YOUR INSTRUCTIONS:
Starting at the line that contains "This screenshot has height=861, width=2137." and ending at the line that contains "coord(119,21)", recast the items below as a JSON list of strings, one string per line, with blank lines left out.

SUPPLIED INFORMATION:

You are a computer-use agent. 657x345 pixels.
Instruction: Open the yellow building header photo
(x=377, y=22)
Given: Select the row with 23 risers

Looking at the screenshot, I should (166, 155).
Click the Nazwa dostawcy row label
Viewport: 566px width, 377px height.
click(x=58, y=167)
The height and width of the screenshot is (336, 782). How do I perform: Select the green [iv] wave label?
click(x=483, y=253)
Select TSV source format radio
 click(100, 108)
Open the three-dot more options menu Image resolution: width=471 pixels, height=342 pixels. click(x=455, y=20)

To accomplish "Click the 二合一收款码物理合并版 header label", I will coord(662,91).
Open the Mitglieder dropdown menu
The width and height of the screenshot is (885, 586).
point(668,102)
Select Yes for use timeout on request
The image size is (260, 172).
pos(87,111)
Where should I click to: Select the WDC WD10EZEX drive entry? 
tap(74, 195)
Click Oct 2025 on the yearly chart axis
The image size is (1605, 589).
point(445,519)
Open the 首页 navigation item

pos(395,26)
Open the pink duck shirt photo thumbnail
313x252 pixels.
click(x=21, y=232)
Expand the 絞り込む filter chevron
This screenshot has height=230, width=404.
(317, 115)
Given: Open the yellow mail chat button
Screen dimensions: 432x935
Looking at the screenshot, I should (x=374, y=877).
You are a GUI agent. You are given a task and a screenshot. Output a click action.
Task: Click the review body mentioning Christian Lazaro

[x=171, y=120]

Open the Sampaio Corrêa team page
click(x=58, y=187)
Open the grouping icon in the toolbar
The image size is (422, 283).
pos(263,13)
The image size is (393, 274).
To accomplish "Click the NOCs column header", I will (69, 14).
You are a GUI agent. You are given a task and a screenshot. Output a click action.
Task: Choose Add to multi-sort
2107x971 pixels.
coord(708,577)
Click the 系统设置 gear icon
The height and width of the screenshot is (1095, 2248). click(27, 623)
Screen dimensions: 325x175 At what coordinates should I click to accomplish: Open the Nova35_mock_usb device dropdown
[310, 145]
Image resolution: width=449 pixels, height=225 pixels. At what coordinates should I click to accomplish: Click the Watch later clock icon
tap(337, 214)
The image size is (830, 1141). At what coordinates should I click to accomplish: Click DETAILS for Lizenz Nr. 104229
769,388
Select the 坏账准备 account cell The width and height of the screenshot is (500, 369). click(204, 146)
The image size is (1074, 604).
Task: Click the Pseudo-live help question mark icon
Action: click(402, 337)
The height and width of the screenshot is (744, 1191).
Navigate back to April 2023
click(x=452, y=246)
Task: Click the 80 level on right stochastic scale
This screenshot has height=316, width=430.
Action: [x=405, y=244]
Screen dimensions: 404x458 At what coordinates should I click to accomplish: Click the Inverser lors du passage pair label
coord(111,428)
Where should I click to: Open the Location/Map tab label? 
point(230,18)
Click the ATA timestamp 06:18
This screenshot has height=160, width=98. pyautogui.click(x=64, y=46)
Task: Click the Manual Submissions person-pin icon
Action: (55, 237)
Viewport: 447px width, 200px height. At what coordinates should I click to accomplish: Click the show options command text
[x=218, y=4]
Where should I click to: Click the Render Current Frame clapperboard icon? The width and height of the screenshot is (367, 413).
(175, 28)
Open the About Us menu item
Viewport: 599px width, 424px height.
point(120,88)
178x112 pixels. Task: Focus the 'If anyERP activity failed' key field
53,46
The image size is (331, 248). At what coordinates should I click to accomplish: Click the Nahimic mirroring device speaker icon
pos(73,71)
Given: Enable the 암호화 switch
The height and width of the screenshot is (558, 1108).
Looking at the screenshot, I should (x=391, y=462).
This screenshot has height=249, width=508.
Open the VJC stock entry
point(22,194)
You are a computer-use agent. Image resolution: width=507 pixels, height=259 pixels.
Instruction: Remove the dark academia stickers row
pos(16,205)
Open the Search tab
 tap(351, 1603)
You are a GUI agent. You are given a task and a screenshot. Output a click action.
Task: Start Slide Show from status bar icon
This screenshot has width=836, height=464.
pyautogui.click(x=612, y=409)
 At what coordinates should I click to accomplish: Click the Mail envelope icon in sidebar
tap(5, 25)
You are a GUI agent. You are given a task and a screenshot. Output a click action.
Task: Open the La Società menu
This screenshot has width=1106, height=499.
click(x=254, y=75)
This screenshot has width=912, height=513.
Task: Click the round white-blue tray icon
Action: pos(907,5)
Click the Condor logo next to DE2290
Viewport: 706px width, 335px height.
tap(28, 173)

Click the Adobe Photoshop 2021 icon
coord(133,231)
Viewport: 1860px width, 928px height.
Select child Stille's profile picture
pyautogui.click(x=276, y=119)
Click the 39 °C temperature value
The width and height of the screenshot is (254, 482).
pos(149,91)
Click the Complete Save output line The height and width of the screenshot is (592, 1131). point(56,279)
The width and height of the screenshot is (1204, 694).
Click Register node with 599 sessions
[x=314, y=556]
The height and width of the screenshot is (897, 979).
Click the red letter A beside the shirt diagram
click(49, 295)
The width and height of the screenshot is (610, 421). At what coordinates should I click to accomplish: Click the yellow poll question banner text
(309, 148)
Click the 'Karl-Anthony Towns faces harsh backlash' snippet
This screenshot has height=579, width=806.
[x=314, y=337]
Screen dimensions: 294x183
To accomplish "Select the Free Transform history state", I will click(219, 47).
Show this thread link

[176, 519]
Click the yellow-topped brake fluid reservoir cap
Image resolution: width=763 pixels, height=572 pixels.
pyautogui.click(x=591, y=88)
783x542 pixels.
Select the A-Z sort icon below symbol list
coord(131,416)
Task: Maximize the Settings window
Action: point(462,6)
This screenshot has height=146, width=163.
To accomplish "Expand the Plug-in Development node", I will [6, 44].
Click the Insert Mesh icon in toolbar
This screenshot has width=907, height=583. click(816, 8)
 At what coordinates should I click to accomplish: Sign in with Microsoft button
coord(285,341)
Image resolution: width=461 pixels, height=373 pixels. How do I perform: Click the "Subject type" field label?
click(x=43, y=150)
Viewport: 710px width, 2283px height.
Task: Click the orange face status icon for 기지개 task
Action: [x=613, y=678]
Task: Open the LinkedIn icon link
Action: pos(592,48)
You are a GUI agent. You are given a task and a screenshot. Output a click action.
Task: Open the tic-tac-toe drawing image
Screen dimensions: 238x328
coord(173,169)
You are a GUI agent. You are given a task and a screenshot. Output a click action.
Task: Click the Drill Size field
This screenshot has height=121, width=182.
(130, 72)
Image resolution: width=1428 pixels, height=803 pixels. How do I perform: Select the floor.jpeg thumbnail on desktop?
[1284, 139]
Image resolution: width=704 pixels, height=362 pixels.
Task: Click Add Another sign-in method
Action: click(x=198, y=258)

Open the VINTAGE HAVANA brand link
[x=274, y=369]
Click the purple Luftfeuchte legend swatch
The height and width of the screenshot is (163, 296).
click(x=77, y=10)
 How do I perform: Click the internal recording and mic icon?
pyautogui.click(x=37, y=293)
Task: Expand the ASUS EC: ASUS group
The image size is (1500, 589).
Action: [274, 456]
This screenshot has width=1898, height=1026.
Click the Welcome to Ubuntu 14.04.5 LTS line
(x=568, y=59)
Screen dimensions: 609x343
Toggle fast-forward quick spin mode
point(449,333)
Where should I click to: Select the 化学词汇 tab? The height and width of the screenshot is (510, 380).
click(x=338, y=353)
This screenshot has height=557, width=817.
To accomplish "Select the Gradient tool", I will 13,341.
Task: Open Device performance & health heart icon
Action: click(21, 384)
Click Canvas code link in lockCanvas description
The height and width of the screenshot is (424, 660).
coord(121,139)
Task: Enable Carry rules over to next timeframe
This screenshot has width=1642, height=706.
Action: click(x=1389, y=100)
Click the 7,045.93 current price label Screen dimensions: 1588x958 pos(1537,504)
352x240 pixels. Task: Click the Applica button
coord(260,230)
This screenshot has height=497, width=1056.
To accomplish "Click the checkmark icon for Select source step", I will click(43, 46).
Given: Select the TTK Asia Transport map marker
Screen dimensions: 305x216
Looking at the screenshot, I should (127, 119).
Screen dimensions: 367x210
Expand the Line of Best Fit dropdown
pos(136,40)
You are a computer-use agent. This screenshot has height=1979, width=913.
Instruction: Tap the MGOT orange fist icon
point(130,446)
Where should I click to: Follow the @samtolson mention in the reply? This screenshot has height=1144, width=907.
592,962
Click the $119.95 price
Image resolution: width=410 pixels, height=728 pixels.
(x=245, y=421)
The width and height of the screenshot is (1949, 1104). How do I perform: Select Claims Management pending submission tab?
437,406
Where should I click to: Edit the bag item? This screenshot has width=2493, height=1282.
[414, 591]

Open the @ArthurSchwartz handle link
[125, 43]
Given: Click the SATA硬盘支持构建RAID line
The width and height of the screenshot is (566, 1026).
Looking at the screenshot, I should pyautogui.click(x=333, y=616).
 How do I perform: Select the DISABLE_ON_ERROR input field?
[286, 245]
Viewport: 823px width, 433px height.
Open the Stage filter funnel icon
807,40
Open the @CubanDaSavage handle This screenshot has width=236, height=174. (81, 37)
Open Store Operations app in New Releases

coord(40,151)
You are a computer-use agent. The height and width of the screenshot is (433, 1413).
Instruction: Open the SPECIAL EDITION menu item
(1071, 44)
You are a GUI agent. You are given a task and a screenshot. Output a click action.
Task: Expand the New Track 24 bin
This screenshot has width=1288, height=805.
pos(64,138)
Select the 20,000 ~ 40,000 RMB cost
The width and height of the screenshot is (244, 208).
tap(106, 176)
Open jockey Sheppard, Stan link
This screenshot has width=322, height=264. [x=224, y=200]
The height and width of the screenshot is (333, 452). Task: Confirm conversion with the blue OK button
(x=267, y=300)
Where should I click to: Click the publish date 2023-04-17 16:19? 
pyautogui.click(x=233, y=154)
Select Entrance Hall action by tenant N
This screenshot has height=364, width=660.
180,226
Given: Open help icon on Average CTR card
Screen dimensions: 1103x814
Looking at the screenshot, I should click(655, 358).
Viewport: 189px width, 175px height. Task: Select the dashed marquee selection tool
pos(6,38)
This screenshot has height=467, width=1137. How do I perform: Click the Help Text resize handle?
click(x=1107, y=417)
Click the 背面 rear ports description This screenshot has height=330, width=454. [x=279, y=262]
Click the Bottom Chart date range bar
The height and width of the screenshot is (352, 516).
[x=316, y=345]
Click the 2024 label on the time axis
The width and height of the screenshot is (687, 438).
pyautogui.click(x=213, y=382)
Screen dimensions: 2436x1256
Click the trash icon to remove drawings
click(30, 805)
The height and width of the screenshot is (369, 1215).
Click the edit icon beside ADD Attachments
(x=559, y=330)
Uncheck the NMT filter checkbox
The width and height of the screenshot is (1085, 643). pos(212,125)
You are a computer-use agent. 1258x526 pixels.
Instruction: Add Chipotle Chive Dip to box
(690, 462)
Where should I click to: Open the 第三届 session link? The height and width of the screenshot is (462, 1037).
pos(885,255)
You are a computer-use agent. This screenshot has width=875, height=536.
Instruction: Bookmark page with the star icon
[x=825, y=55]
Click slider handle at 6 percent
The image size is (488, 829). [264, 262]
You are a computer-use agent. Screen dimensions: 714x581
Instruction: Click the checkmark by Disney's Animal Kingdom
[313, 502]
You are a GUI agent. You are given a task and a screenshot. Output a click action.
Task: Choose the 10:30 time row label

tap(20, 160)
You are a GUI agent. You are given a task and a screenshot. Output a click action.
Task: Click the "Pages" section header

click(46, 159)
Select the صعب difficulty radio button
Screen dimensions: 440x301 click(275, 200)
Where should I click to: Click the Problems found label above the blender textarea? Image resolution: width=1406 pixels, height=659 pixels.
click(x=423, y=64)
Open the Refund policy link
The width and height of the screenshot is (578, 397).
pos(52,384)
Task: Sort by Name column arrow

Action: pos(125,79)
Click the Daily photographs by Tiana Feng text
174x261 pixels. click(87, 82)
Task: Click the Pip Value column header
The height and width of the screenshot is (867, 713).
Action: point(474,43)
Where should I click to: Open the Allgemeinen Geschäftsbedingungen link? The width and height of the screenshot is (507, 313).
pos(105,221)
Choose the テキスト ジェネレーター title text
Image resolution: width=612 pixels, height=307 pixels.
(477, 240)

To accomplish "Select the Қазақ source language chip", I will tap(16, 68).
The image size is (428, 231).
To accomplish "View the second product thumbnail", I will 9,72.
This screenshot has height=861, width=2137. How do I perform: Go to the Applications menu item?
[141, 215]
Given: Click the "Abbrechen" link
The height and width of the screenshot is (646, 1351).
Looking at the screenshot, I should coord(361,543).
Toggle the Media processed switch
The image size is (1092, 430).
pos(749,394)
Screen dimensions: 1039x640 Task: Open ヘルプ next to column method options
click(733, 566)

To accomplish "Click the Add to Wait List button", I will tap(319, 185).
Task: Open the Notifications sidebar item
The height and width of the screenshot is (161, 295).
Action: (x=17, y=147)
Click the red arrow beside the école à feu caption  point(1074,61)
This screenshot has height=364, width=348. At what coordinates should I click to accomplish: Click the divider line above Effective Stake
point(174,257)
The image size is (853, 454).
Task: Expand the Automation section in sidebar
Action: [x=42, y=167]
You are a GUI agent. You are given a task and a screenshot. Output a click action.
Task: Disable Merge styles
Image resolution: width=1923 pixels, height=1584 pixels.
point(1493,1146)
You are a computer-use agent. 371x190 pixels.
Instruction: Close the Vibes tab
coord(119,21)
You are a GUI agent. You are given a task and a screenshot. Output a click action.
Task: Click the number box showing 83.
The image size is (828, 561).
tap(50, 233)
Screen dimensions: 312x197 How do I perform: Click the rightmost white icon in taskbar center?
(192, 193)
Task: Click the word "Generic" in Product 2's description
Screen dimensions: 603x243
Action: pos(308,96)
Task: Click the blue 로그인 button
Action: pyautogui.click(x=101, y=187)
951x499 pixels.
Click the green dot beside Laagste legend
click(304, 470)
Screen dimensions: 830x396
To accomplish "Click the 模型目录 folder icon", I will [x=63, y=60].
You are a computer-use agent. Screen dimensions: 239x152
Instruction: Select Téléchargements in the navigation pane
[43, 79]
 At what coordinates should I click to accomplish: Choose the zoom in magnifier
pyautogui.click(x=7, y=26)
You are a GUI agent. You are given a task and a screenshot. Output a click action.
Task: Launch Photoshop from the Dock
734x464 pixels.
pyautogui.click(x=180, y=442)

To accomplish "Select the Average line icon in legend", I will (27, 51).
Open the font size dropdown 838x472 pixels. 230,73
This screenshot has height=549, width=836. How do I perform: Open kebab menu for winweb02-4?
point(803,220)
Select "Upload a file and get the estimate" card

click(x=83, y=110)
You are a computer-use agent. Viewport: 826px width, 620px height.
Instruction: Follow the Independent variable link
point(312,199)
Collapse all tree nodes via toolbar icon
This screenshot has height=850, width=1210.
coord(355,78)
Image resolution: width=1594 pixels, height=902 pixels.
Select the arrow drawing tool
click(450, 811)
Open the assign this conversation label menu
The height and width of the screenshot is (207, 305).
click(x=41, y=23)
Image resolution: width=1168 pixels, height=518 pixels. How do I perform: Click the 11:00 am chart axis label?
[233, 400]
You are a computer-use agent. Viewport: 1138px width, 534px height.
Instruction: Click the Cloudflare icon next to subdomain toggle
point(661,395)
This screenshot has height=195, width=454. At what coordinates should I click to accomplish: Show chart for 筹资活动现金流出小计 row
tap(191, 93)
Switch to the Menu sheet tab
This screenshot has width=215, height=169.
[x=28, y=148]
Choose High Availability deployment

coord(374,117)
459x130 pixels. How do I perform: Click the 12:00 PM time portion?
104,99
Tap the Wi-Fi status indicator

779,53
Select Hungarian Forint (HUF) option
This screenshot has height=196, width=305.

ANSWER TO THIS PROBLEM:
[
  "This screenshot has height=861, width=2137. How do I perform: Go to the Applications menu item?",
  "[141, 215]",
  "Given: Click the \"Abbrechen\" link",
  "The height and width of the screenshot is (646, 1351).",
  "Looking at the screenshot, I should coord(361,543).",
  "Toggle the Media processed switch",
  "The image size is (1092, 430).",
  "pos(749,394)",
  "Screen dimensions: 1039x640 Task: Open ヘルプ next to column method options",
  "click(733, 566)",
  "To accomplish \"Click the Add to Wait List button\", I will tap(319, 185).",
  "Task: Open the Notifications sidebar item",
  "The height and width of the screenshot is (161, 295).",
  "Action: (x=17, y=147)",
  "Click the red arrow beside the école à feu caption  point(1074,61)",
  "This screenshot has height=364, width=348. At what coordinates should I click to accomplish: Click the divider line above Effective Stake",
  "point(174,257)",
  "The image size is (853, 454).",
  "Task: Expand the Automation section in sidebar",
  "Action: [x=42, y=167]",
  "You are a GUI agent. You are given a task and a screenshot. Output a click action.",
  "Task: Disable Merge styles",
  "Image resolution: width=1923 pixels, height=1584 pixels.",
  "point(1493,1146)",
  "You are a computer-use agent. 371x190 pixels.",
  "Instruction: Close the Vibes tab",
  "coord(119,21)"
]